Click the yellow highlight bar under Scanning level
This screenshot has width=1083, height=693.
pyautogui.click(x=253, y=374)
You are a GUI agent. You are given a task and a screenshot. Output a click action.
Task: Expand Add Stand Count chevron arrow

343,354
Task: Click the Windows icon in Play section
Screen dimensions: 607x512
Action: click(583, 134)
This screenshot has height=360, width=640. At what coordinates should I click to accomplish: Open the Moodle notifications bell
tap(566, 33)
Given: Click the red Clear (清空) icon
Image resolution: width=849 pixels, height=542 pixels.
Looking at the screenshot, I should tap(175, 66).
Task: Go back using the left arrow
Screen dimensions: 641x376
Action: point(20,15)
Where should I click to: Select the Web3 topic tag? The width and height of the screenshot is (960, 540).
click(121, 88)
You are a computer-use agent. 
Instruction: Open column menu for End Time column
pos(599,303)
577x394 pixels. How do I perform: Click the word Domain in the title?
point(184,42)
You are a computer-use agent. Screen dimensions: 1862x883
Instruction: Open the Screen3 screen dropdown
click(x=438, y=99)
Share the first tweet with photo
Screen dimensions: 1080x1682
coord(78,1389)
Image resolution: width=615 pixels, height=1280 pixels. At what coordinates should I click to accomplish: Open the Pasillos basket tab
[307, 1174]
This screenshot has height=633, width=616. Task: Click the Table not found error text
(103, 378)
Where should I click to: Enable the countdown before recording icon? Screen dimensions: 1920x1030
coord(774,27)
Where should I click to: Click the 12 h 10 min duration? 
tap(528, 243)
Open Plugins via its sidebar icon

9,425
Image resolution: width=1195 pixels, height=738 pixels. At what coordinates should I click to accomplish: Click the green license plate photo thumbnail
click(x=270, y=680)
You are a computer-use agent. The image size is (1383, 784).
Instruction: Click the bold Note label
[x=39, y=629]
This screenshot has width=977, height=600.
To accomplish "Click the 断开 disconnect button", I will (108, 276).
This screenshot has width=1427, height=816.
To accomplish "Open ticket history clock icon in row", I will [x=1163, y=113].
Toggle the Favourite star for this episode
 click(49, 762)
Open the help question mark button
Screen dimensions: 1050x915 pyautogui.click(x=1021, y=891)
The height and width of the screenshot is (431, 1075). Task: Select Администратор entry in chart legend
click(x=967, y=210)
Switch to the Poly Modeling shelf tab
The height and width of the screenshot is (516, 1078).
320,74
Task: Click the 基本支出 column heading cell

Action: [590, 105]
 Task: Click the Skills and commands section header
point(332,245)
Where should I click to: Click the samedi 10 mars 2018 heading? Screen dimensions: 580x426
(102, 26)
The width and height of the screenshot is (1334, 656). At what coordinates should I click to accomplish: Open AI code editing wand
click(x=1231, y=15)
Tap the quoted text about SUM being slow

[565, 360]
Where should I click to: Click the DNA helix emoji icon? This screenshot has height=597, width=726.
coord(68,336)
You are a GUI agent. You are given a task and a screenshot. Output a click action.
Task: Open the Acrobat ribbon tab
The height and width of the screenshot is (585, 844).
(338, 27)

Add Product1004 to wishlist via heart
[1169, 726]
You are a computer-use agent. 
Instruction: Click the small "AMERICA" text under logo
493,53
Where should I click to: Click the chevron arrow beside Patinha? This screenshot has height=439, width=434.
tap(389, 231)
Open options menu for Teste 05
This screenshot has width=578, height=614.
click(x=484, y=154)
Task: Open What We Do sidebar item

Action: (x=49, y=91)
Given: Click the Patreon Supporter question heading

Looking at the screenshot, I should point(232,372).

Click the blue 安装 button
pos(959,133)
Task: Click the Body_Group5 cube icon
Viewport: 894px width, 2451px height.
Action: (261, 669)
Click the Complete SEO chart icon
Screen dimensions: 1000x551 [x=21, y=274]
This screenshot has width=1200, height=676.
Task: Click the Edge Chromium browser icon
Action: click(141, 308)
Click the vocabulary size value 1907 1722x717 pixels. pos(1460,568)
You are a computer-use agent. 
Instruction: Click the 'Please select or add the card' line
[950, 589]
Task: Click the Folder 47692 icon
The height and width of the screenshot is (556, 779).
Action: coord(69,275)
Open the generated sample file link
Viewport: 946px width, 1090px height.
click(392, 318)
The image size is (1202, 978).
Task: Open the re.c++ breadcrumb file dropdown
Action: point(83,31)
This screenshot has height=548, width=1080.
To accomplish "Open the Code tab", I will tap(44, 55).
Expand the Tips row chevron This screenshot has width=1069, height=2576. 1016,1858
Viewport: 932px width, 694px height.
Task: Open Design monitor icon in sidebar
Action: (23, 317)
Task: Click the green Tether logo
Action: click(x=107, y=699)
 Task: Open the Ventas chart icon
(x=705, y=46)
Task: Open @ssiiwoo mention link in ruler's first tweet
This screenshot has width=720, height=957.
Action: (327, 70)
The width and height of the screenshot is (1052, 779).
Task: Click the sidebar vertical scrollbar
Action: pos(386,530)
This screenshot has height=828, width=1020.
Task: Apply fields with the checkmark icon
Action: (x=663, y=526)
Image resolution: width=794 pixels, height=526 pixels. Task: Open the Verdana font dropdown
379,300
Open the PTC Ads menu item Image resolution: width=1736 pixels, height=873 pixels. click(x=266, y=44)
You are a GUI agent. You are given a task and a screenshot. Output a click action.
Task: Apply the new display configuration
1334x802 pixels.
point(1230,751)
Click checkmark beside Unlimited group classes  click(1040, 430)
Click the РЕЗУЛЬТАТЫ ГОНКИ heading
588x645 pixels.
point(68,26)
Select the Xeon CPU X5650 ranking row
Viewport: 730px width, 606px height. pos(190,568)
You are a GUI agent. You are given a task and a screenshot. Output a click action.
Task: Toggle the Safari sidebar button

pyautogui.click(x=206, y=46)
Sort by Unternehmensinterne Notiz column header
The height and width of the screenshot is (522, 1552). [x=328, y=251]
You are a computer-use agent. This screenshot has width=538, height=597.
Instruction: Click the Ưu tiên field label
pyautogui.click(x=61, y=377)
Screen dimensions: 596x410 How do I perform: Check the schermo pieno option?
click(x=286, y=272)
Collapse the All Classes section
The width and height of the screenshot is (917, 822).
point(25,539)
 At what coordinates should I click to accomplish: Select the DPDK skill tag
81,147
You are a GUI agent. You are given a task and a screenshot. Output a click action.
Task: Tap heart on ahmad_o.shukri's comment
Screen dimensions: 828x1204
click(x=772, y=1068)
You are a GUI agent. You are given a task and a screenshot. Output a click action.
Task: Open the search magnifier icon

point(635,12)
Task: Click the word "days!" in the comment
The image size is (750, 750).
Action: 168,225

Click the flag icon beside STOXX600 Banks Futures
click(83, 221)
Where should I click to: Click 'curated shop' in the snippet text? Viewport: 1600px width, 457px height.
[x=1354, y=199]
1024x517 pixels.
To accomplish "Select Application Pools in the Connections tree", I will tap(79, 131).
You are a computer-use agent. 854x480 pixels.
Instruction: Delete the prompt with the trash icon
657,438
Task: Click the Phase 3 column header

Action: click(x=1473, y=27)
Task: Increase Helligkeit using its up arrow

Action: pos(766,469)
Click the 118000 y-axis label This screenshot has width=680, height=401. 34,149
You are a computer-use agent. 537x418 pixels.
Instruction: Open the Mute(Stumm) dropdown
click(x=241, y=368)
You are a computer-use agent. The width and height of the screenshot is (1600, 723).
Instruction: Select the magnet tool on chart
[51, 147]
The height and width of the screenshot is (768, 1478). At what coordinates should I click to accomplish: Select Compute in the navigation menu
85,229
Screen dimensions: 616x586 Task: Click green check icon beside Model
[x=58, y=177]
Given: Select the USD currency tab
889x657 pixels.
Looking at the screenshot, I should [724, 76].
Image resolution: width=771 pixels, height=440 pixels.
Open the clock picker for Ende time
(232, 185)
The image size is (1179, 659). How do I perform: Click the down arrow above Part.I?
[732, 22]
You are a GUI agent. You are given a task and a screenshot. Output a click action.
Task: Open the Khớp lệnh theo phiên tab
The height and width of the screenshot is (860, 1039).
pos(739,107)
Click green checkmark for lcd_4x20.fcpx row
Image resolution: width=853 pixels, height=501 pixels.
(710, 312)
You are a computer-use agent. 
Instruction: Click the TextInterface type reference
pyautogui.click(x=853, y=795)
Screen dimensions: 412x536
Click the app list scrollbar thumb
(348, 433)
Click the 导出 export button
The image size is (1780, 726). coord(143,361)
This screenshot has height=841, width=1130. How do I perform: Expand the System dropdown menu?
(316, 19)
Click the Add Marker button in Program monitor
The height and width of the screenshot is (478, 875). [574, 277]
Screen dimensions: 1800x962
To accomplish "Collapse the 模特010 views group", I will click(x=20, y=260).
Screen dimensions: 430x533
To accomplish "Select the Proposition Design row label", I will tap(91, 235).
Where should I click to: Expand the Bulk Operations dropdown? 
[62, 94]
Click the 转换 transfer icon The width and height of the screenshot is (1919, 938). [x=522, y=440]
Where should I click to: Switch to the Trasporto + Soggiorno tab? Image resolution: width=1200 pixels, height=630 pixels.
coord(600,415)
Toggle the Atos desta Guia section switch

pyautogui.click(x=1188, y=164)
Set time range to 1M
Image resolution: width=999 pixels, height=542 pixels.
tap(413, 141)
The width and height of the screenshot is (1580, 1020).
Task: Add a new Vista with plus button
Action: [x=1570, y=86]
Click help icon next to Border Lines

### [INSTRUCTIONS FOR THE TASK]
Using the records above, copy word for word the line with "Select the Xeon CPU X5650 ranking row", the line with "You are a computer-use agent. This", and every line between them.

### [SOLUTION BELOW]
Select the Xeon CPU X5650 ranking row
Viewport: 730px width, 606px height. pos(190,568)
You are a GUI agent. You are given a task and a screenshot. Output a click action.
Task: Toggle the Safari sidebar button

pyautogui.click(x=206, y=46)
Sort by Unternehmensinterne Notiz column header
The height and width of the screenshot is (522, 1552). [x=328, y=251]
You are a computer-use agent. This screenshot has width=538, height=597.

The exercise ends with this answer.